Kathleen & Tommy Clements
Son-and-mother team Tommy and Kathleen Clements run their interior design studio from Los Angeles. Photo by Sam Frost
When Tommy Clements was growing up, he remembers watching his mother renovate or furnish new houses for the family again and again, as they moved every few years. That was because his dad — and namesake — is an NFL coach (currently for the Green Bay Packers). “I was keenly aware that each home had a very distinct feeling when it was complete, and I tried to understand why,” he says. “I think this is when I started to absorb the importance of scale, layout and palette, as well as to appreciate how the architecture of a house informs how its rooms are composed.”
All this decorating prompted his mother to open Sister Agnes, a small antiques shop in New Orleans, in the late 1990s, when her husband was with the Saints and her son was already a teenager. It was only then, Kathleen Clements says, that she “made a full-time commitment to design.”

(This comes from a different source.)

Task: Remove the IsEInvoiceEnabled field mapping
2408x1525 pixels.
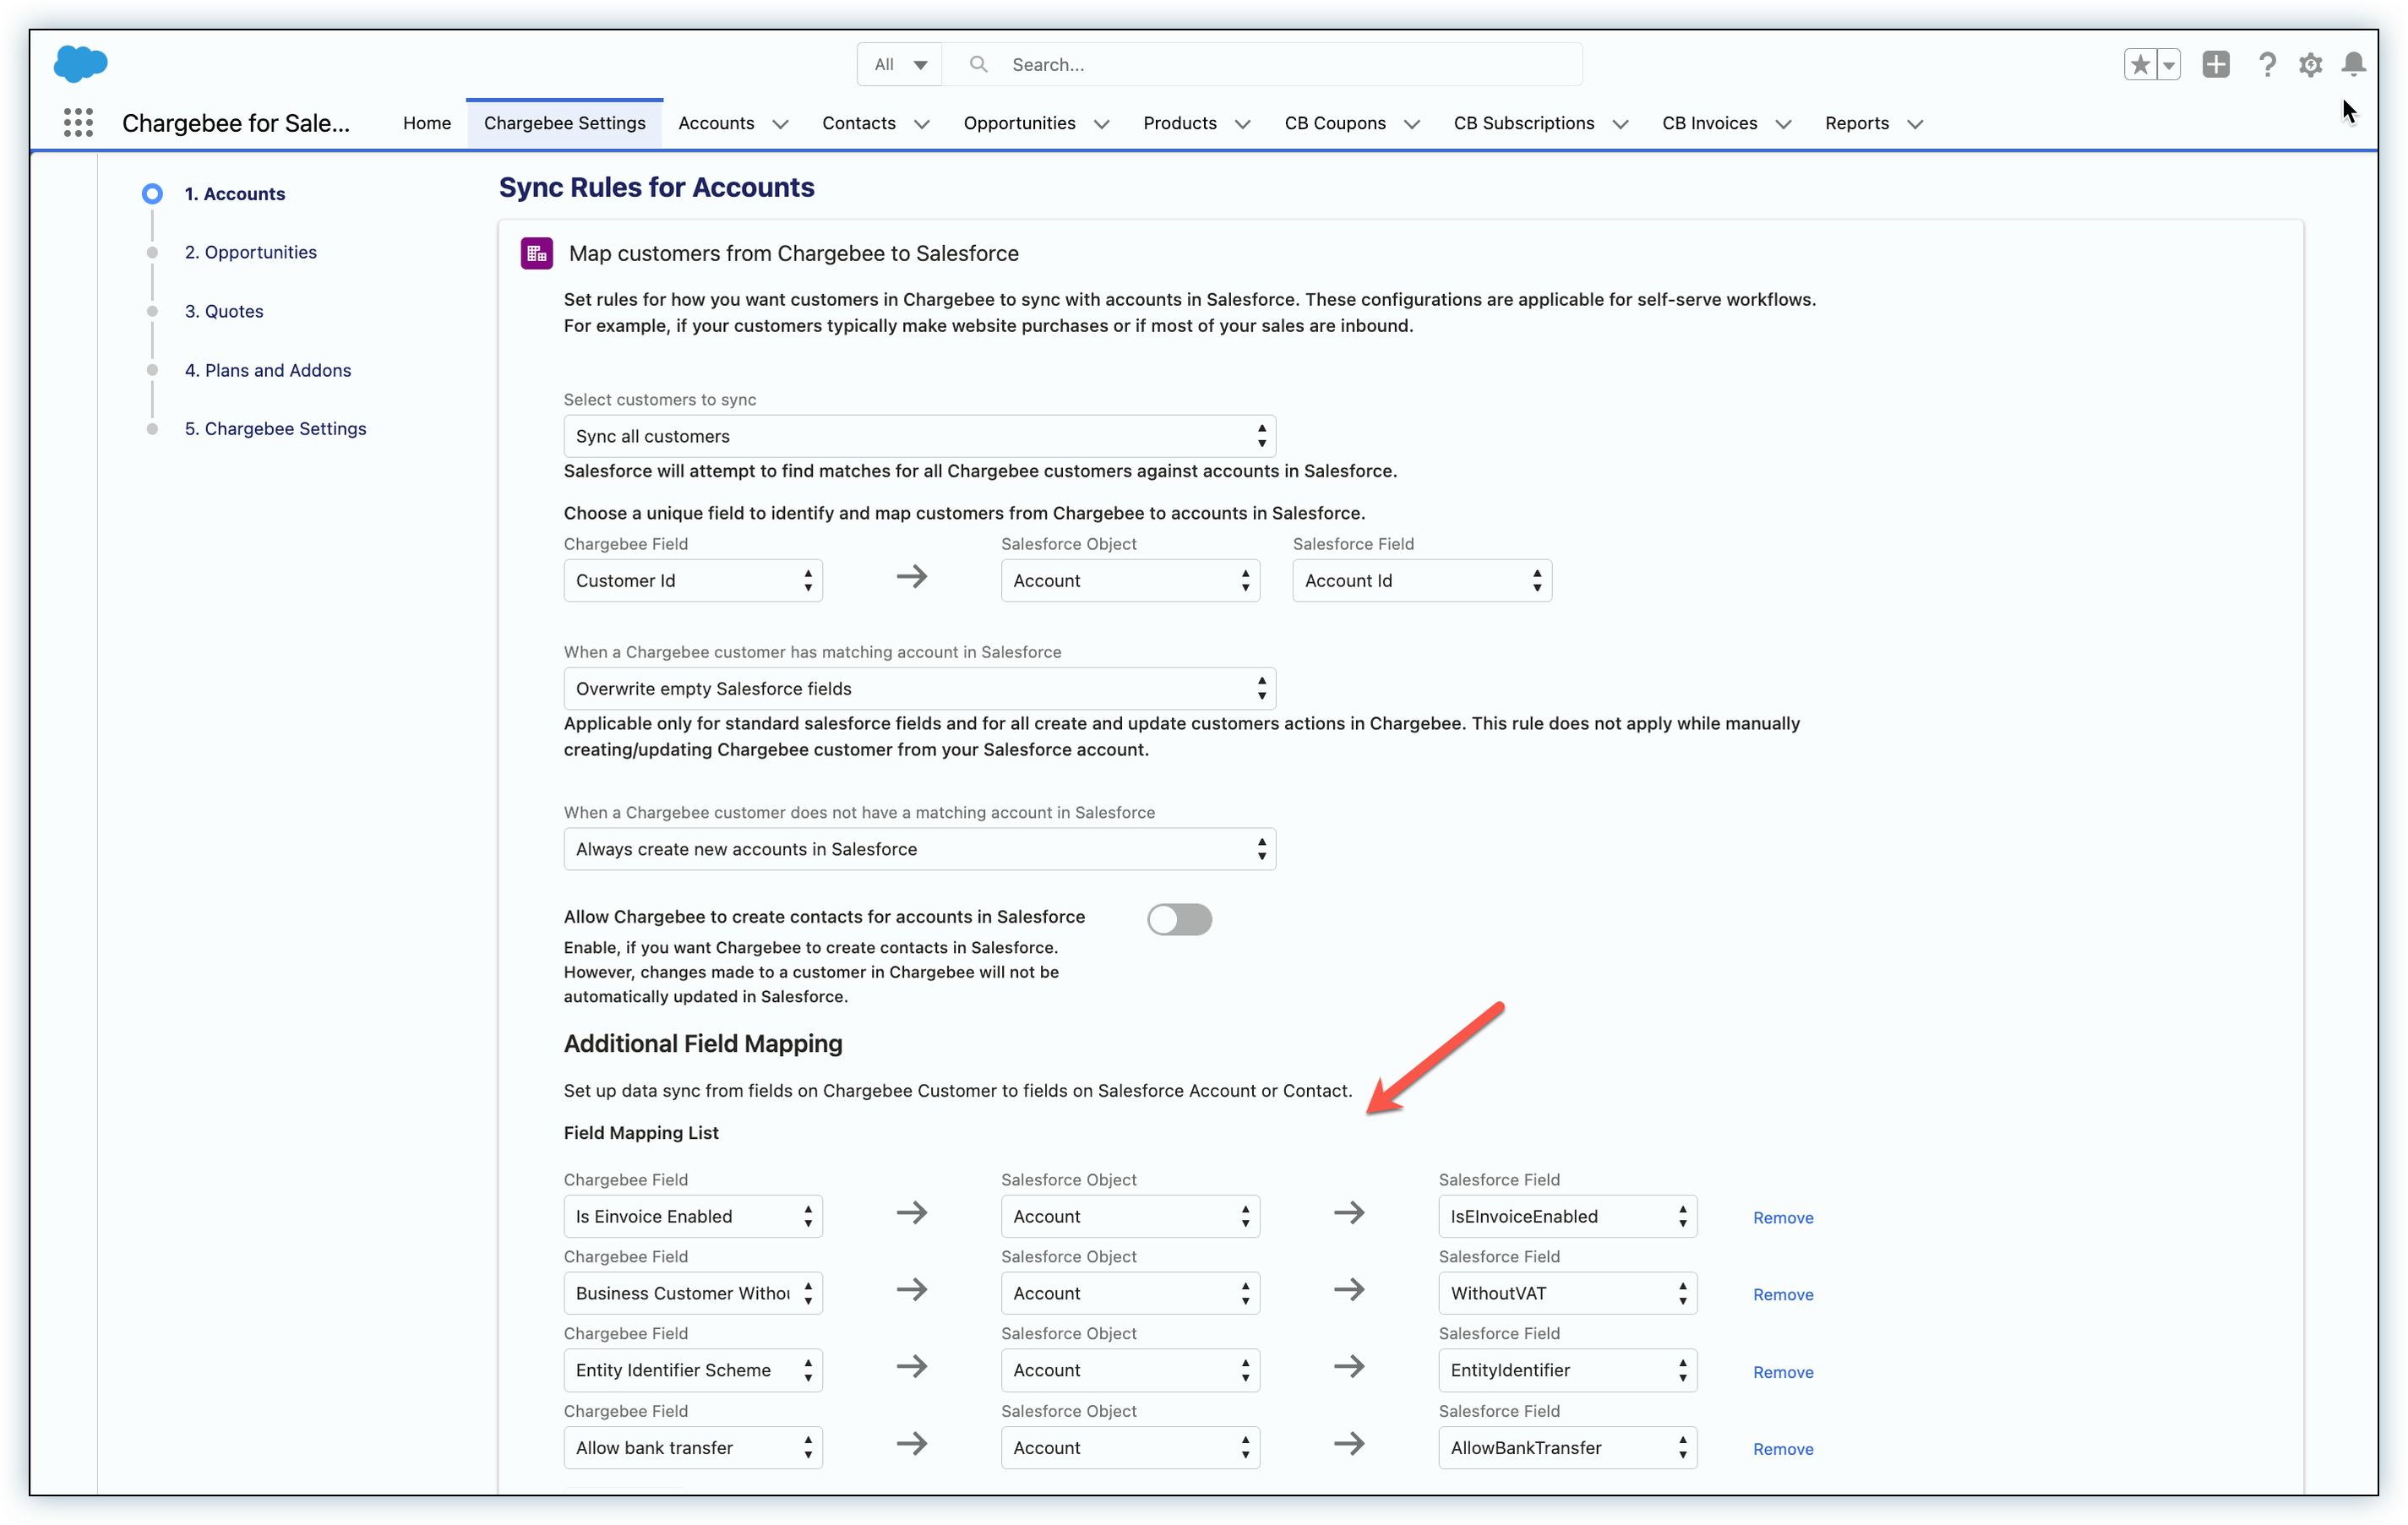Action: click(1782, 1217)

As close as mother and son are, Tommy says they have very different design approaches, which he attributes to temperament. “I can really get obsessed with the minutiae and all of the small design details, which of course are hugely important,” he says. “My mom is a bit more macro, more visceral. No matter how perfectly planned and thought out every detail is, there still has to be something unexplainable, even magical, to give a home its character and soul. My mom is super-conscious of that feeling, and she forces me to . . . consider the big picture” — a role most mothers could relate too.
As for Kathleen, focusing on the differences between her and her son doesn’t interest her much. “From the moment Tommy and I began working together, we have always collaborated. We have a very similar sense of style, but each of us expresses our style in a unique way. . . . That’s not to say we don’t disagree, but generally the disagreements ramp up the creativity.” What are the they about? Kathleen is too diplomatic a mother to say, which may be exactly why she and her son work together so well.